╭─ SELECTED PASSAGE

This champion of purity, this roarer for political virtue, is the man who was for years, when in public life, hand in glove with the worst political corruptionists of his day; who toadied to Platt, who praised Quay, who paid court to Hanna; under him as President, Aldrich rose to the height of his power, always on good terms with Roosevelt, it was Roosevelt who, in 1906, wrote an open letter urging the re-election of Speaker Cannon, against whom mutterings had then begun to rise; it was Roosevelt who asked Harriman to come to the White House secretly, who took his money to buy votes in New York, and who afterward wrote to “My Dear Sherman” — yes the same Sherman — reviling the capitalist, to whom he had previously written, saying, “You and I are practical men.”

The Washington Post (Washington, D.C.) Sep 1, 1910

A More Radical Roosevelt

December 6, 2011


In referring to the recent speech of former President Roosevelt at the old home of John Brown in Osawatomie, Kas., the Cleveland Leader says that the trend of Mr. Roosevelt’s thought and feeling is in the direction of more radicalism and that he certainly is not changing in the direction of conservatism.

The Leader further says:

The main difference is in Mr. Roosevelt’s clearer recognition of the fact that such regulation of the amassing and use of wealth as he advocates would necessarily carry government interference with private and corporate property farther than it has yet gone, in America. He perceives this plainly and accepts it as a natural and unavoidable consequence of the changes which he would bring about.

╰─

_ACTIVITIES_
- A) Retype the part of the Roosevelt passage starting at "The Leader further" and ending at "would bring about.".
- B) Name every different person mentioned in the first paragraph of the Roosevelt passage.
The Roosevelt passage needs none of the rows that follow it.

╭─ DATA RECORDS

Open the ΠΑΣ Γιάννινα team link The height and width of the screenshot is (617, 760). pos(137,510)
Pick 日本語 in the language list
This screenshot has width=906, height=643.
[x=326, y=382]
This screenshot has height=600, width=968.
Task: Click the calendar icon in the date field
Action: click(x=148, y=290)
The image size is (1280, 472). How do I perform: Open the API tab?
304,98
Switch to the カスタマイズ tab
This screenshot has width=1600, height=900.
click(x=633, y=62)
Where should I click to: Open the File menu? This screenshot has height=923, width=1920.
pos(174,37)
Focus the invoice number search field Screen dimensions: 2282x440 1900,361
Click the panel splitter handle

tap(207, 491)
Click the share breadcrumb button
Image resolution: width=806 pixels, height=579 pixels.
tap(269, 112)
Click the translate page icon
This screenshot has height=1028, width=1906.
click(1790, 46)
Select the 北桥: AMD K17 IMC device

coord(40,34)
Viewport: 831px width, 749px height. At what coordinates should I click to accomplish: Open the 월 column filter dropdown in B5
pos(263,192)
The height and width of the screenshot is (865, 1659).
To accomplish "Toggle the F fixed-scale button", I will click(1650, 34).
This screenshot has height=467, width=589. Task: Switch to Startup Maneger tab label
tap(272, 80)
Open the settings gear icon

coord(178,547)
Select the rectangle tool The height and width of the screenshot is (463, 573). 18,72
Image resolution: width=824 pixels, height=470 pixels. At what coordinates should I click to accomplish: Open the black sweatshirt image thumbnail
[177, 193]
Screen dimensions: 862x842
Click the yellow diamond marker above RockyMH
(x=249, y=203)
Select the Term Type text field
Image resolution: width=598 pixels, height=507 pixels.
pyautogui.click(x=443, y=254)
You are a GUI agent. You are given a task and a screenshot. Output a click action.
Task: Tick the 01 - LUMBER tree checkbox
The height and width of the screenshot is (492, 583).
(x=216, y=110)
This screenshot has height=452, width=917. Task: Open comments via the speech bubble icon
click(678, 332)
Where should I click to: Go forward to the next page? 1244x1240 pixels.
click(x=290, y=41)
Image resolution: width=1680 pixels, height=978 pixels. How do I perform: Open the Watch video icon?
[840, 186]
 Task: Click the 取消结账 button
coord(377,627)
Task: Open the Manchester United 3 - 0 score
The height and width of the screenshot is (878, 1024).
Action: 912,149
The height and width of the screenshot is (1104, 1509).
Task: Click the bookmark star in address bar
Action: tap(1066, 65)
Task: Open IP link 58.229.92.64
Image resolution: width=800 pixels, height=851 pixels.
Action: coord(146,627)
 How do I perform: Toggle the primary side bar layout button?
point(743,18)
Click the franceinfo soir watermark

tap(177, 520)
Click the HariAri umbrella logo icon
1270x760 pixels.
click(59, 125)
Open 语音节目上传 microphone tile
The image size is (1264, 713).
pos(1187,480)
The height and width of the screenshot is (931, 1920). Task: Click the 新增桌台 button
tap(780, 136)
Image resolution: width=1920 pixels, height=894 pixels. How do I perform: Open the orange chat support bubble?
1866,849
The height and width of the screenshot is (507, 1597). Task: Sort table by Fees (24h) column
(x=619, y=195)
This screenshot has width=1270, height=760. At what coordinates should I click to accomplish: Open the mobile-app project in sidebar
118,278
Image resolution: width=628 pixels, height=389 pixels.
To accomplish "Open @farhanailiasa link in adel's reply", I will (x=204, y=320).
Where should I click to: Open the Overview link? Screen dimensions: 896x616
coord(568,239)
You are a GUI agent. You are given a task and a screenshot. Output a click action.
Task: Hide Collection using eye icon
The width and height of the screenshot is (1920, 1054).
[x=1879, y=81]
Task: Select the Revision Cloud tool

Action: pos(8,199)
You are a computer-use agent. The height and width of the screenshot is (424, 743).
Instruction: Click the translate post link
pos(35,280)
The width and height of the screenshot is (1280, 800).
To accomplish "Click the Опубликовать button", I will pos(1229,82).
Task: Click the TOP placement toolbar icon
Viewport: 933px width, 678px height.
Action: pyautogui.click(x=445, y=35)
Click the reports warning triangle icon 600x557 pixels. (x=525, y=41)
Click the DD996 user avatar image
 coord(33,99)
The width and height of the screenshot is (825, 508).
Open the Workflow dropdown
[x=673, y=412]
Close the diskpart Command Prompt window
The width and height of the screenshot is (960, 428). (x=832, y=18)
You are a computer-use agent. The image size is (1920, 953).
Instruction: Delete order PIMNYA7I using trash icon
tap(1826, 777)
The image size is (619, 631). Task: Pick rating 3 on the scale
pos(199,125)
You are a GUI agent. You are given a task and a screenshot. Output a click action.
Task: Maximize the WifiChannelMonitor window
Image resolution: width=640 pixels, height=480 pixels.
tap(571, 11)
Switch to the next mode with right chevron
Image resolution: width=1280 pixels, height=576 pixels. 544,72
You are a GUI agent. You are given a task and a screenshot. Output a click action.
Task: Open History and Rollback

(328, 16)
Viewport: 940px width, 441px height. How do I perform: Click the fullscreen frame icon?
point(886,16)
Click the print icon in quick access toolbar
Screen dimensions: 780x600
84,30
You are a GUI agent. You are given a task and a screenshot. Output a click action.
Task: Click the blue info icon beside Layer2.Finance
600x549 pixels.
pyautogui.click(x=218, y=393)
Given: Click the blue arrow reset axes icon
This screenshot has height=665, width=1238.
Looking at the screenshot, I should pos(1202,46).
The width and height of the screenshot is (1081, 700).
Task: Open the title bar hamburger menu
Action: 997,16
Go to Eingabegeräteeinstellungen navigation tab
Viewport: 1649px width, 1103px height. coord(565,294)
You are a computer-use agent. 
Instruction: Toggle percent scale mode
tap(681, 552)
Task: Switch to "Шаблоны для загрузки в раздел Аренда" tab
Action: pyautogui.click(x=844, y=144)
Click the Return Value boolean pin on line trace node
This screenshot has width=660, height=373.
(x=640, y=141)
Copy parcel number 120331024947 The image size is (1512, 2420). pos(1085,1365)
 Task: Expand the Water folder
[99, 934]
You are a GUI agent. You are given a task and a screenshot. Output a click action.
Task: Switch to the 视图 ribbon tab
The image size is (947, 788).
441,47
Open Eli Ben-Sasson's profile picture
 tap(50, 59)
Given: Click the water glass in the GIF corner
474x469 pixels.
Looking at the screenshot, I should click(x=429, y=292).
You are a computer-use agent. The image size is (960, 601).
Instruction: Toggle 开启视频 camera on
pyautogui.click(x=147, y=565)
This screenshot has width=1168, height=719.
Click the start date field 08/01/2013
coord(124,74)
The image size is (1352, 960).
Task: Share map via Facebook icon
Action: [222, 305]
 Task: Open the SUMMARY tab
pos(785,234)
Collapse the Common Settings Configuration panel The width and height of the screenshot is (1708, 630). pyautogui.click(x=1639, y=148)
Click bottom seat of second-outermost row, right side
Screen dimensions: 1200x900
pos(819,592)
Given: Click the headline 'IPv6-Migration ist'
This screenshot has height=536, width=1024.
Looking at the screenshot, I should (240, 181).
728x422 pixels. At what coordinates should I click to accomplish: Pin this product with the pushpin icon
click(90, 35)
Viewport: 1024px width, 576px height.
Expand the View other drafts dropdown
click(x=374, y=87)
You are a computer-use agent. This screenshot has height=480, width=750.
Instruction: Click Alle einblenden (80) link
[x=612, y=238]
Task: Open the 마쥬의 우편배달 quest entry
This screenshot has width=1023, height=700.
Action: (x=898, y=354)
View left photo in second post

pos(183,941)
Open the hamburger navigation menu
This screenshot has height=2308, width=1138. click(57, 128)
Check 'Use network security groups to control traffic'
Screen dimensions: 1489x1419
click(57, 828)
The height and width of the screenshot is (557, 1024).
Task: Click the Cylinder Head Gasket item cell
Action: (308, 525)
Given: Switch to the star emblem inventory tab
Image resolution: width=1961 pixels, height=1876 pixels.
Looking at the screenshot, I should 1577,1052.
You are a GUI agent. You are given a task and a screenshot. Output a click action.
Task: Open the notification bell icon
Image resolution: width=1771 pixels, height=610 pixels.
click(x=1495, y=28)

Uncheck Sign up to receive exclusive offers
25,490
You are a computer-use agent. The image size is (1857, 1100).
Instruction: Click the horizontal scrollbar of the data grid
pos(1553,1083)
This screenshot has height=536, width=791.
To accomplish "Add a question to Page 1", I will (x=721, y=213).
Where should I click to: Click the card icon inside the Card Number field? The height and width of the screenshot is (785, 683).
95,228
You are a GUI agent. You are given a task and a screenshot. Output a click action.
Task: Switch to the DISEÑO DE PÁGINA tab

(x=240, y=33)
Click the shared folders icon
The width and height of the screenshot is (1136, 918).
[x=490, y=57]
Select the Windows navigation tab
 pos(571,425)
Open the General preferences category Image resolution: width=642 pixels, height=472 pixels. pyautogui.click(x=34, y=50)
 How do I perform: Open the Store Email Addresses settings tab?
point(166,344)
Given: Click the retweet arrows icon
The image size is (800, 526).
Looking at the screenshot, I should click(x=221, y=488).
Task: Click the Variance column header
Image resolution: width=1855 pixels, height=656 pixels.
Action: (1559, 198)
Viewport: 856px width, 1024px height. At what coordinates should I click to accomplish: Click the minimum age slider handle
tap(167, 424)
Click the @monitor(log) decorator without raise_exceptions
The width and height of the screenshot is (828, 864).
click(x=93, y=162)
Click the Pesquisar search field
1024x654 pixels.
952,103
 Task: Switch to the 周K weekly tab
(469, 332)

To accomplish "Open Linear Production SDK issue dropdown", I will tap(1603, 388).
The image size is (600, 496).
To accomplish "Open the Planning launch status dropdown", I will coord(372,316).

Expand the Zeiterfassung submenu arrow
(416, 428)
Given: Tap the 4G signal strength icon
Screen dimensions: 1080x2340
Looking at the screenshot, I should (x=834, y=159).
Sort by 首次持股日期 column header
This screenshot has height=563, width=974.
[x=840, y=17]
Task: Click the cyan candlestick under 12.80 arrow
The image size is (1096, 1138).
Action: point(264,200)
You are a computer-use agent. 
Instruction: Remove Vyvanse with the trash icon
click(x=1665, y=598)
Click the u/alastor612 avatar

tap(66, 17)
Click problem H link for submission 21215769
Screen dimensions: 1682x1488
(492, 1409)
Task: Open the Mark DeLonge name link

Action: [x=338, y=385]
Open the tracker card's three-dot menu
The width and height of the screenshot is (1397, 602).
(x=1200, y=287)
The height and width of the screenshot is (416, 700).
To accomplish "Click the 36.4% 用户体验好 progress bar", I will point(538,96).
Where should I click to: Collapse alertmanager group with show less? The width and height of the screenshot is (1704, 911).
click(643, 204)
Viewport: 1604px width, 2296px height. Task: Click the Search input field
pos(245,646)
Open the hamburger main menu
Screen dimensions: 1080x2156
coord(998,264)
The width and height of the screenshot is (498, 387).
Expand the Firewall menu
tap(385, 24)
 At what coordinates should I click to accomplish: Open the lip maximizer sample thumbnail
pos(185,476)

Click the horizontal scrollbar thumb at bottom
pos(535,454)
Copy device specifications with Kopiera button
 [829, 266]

╰─

_SOLUTIONS TO EACH TASK_
- A)
The Leader further says:

The main difference is in Mr. Roosevelt’s clearer recognition of the fact that such regulation of the amassing and use of wealth as he advocates would necessarily carry government interference with private and corporate property farther than it has yet gone, in America. He perceives this plainly and accepts it as a natural and unavoidable consequence of the changes which he would bring about.

- B) Platt, Quay, Hanna, Aldrich, Roosevelt, Cannon, Harriman, Sherman